▶ Task brief:
Rewrite every line of the items below, requests included, and leave out the pictures. Multiply each coordinate in the answers by 0.85 and round to the nearest whole number, rounding halves up.

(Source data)

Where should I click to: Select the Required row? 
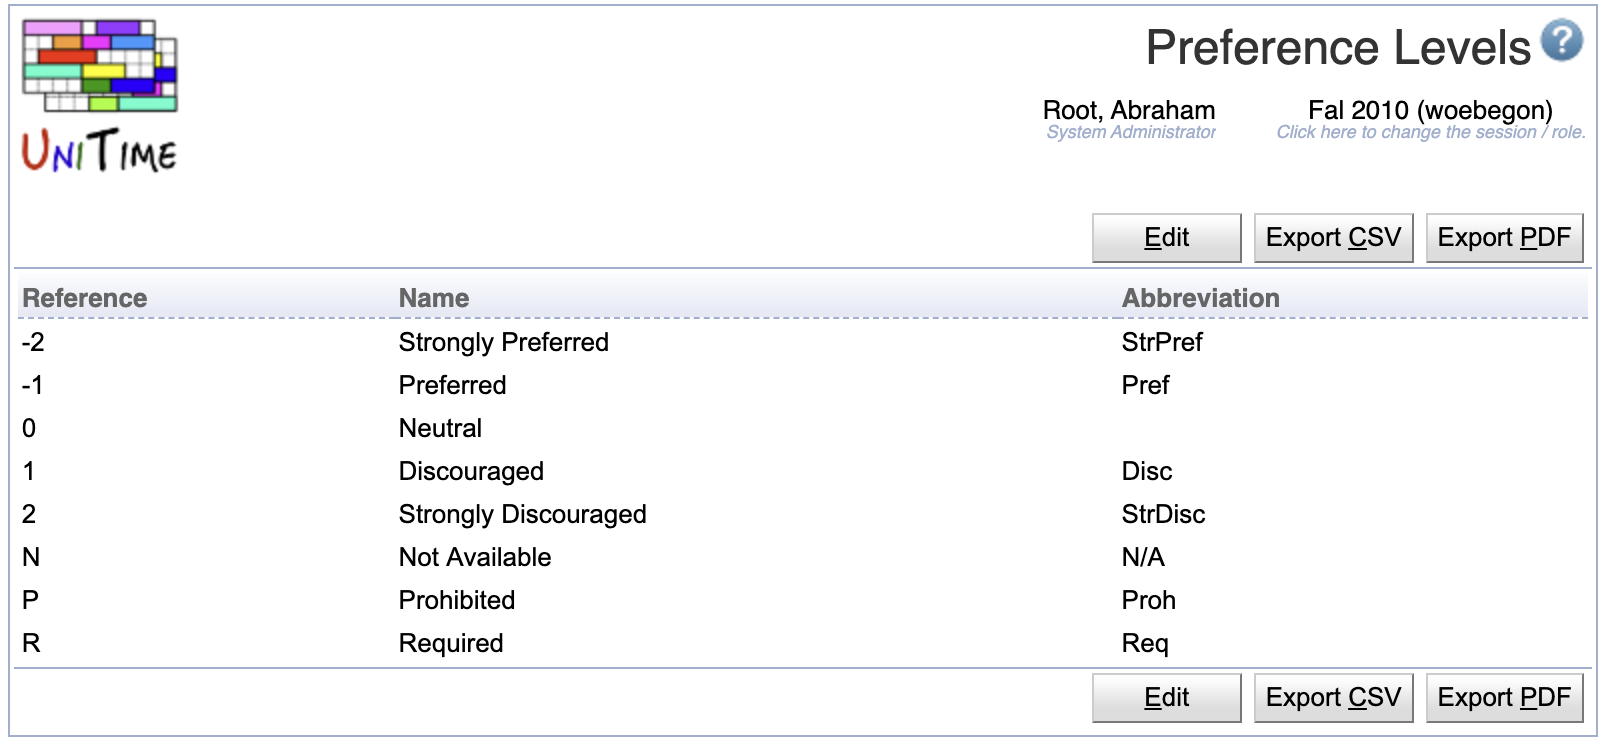tap(803, 643)
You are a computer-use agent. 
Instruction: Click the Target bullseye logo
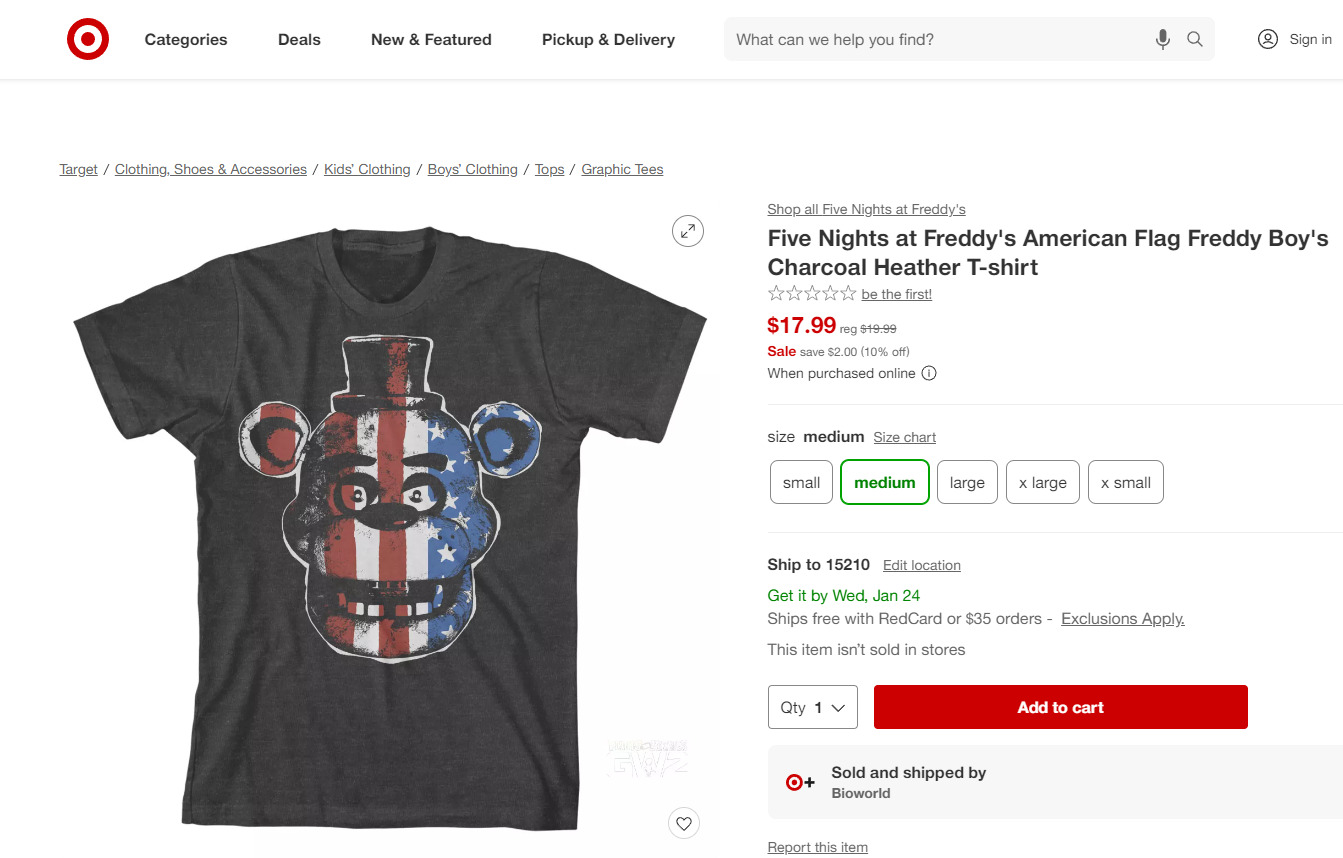(88, 40)
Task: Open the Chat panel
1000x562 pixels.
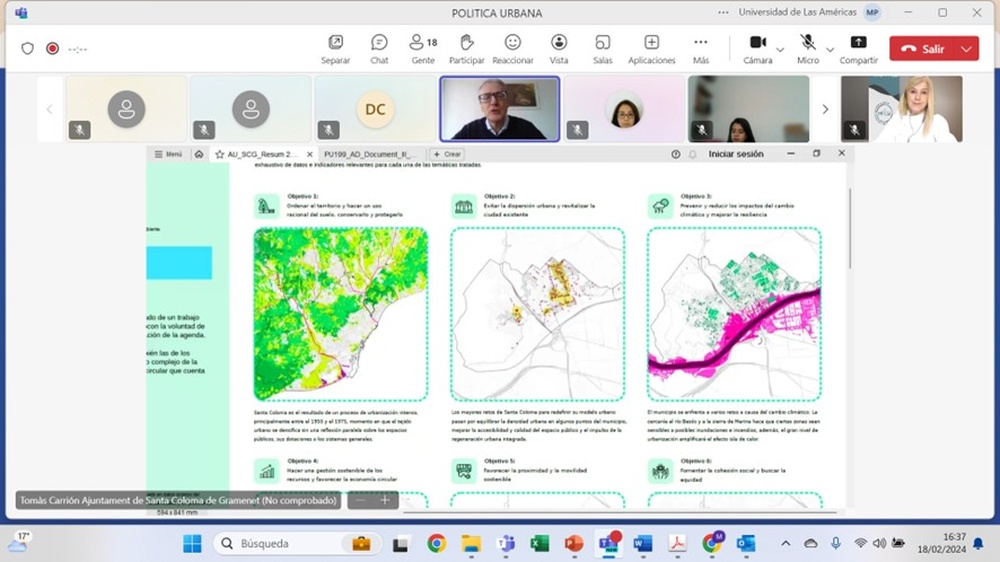Action: pyautogui.click(x=379, y=48)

▶ Reply:
Where should I click to: Select the Required row? 
tap(683, 547)
You are a computer-use agent. 
Instruction: Click the Target bullseye logo
(75, 34)
Task: Open the Chat panel
1000x562 pixels.
Action: pyautogui.click(x=322, y=41)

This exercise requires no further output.